Lembro-me das palavras de Colbert. Um deboche sem en­traves.

Lely sugere frutas, do lado esquerdo, para equilibrar a composição.

– Laranjas não – recuso, em tom firme.

Ele ergue um pouco as sobrancelhas.

– As laranjas fazem-me lembrar as meninas das laranjas.

Ele sorri ao ouvir isto. Foi ele, claro, que pintou Nell.

– Já sei – diz Carlos. – Gelado! Vamos pôr gelos na pintura.

– Derreteriam antes de o Peter os conseguir pintar – digo.

– Podiam ir sendo substituídos – diz o artista. Tamborila na tela com a ponta do pincel, de ar pensativo, para mostrar ao rei onde os colocaria. – Aqui, ao lado, podiam ir sendo substituídos sem perturbar a mise en scène. Na verdade, seria interessante. As pessoas questionariam como foi feito. Um momento capturado. A ilusão de instantaneidade, no meio do tempo congelado. – É o discurso mais longo que já o ouvi fazer em cinco dias de pintura.

Outra mulher qualquer, reflicto friamente, talvez ficasse ofendida por ele estar muito mais excitado com o desafio técnico de pintar um gelado do que com o seu corpo nu.

– Boa ideia – sussurra Carlos. – Uma travessa de gelos. Tenciona pintá-los meio derretidos?
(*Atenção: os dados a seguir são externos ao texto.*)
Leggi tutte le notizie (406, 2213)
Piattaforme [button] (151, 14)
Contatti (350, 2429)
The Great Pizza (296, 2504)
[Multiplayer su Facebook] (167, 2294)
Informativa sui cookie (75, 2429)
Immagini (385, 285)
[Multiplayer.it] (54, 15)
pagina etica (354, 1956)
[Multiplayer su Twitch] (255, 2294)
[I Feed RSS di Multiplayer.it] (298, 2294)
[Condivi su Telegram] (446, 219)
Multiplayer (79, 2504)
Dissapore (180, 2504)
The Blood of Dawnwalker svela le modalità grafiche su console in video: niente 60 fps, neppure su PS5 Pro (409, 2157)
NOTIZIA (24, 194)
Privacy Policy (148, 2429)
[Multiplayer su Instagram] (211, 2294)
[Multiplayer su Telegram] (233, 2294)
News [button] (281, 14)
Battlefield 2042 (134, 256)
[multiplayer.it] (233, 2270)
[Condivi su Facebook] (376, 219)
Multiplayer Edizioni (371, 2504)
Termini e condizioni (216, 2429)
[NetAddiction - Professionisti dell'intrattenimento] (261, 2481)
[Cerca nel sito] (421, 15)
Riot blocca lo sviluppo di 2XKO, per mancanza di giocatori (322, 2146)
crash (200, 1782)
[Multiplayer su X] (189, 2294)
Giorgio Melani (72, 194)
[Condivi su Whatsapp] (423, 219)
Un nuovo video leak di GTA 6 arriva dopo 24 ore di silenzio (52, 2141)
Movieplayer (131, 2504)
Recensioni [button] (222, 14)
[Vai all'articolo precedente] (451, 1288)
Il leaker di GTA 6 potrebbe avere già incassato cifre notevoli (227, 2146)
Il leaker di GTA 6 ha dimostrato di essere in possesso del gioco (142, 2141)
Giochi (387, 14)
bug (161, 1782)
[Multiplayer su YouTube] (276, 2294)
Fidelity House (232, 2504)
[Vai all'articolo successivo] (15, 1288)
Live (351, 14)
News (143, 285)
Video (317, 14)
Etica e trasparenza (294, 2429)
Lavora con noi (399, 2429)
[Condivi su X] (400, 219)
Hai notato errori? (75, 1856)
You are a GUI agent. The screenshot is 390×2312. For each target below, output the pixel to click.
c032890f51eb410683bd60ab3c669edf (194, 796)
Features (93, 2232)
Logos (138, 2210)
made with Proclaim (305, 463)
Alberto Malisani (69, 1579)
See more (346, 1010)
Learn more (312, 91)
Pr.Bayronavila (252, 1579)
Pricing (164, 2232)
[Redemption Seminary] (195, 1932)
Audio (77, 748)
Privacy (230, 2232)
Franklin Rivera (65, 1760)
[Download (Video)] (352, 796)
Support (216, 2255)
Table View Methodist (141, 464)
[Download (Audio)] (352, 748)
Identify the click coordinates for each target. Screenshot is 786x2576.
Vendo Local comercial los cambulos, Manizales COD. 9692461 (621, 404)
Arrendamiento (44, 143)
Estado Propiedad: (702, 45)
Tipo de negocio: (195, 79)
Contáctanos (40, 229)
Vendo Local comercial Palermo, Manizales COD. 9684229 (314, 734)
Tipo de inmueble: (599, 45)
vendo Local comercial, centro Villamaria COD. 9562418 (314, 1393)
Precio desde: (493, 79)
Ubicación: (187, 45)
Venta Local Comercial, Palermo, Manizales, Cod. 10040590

– Quando começam a derreter, senhor. O gelo a ficar macio. Como uma fruta a amadurecer na taça, captada no preciso instante antes de apodrecer. Antecipar a inevitável corrupção da carne. – Olha para mim e percebo que não é apenas o desafio técnico que lhe interessa. Há também aqui algum tipo de simbolismo.

Assim, mandam trazer gelos. Depressa. Diga-lhe que é para o rei. No estúdio de Lely. Carlo entra com a arca de gelo. Não posso mexer-me, não posso avisá-lo. Estou fixa e imóvel no meu divã, como Daphne pregada ao chão enquanto se transforma em arbusto.

– Ah, Demirco. Ponha-os ali.

Ele estacou abruptamente e está a olhar para mim.

– Vá lá, homem. Até parece que nunca viu uma mulher nua.

Ele recupera rapidamente.

– Nenhuma tão bela como esta, senhor.

– Sim. – Carlos acaricia o bigode, satisfeito. – É encantadora, não é?